Schlumberger Ltd and Smith International, Inc. jointly announced today that their Boards of Directors have unanimously approved a definitive merger agreement in which the companies would combine in a stock-for-stock transaction.
Under the terms of the agreement, Smith shareholders will receive 0.6966 shares of Schlumberger in exchange for each Smith share. Based upon the undisturbed closing stock prices for both companies on February 18, 2010, the agreement places a value of $45.84 per Smith share, representing a 37.5% premium. Upon closing, and reflecting the issuance of new Schlumberger shares, Smith stockholders collectively will own approximately 12.8% of Schlumberger’s outstanding shares of common stock.
Schlumberger expects to realize incremental pretax synergies—after integration costs—of approximately $160 million in 2011 and approximately $320 million in 2012. Schlumberger expects the combination to be accretive to earnings per share in 2012.
Andrew Gould, Chairman and Chief Executive Officer of Schlumberger remarked, “At our investor event in September 2008, we highlighted that increased levels of drilling are required to sustain and increase world oil and gas production. Increasingly, those wells are being drilled in more challenging environments and in new resource plays, with longer and more complex profiles. Schlumberger is already the leader in the measurement and steering technologies that are necessary to drill these profiles.
We firmly believe, however, that the next breakthrough will be through engineered drilling systems that optimize all the components of the drillstring, allowing our customers to drill more economically in demanding conditions. This step change in drilling performance and well productivity must come from combining measurement and steering capabilities with the engineering and design of the complete bottom-hole assembly and its various components—including the drilling fluids and drillbit—with the hydraulic and mechanical environment in which they operate.

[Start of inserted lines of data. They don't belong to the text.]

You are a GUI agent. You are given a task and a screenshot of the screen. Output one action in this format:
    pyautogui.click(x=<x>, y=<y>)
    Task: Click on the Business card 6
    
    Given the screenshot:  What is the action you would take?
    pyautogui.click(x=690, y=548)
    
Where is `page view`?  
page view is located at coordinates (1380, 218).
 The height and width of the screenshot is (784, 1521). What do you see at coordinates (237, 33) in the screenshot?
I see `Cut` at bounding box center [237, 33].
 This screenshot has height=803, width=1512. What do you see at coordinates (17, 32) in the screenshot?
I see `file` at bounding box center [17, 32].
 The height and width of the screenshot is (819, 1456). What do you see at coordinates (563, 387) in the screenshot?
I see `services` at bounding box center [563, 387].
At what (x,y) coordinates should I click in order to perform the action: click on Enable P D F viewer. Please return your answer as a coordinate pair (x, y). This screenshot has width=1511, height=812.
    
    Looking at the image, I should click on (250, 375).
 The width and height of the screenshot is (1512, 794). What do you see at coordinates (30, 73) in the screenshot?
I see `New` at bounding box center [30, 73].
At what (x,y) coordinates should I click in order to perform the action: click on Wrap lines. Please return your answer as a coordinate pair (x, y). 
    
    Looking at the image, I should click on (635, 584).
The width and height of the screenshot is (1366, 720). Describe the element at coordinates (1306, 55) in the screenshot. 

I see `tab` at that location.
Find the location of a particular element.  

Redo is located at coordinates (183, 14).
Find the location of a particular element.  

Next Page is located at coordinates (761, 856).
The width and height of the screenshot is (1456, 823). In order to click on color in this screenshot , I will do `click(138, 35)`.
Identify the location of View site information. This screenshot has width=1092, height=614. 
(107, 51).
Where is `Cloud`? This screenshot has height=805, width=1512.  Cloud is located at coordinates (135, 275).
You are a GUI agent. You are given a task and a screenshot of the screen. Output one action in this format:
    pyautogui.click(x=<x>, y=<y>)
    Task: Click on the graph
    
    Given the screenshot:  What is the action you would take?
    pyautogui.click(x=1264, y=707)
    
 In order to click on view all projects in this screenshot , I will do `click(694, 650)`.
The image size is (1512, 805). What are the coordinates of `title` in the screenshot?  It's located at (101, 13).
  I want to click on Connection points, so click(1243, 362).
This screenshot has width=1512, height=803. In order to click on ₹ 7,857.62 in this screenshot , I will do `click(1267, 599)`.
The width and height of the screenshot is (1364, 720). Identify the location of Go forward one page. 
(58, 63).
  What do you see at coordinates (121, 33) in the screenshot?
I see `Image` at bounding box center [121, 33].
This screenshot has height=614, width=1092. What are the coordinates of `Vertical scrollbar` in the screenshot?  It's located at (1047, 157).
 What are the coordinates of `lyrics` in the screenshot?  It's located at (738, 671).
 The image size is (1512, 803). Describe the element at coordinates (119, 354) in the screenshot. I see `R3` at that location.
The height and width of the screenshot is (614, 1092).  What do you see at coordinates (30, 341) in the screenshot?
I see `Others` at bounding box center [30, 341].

Smith’s drilling technologies, other products and expertise complement our own, while the geographical footprint of Schlumberger means we can extend our joint offerings worldwide. We believe this transaction brings significant benefits to the customers and shareholders of both companies, and we look forward to welcoming Smith employees to Schlumberger.”
John Yearwood, Chief Executive Officer of Smith, commented, “This transaction brings our shareholders significant value and the opportunity to integrate with and own a meaningful share of a recognized technology leader in an extensive number of fields. Schlumberger offers Smith’s various segments enhanced engineering and design capability to place our products and expertise at the center of the total drilling system of the future. We look forward to a successful combination with Schlumberger and have no doubt that our customers will see accelerated technology development and that our employees will enjoy enhanced opportunities.”
The transaction is subject to various conditions including Smith stockholder approval and customary regulatory approvals, including the expiration of the applicable waiting period under the Hart-Scott-Rodino Antitrust Improvements Act of 1976. It is anticipated that the closing of the transaction will occur in the latter half of 2010.
Goldman, Sachs & Co. acted as financial advisor and Baker Botts LLP served as legal counsel to Schlumberger. UBS Investment Bank acted as financial advisor and Wachtell, Lipton, Rosen & Katz served as legal counsel to Smith International.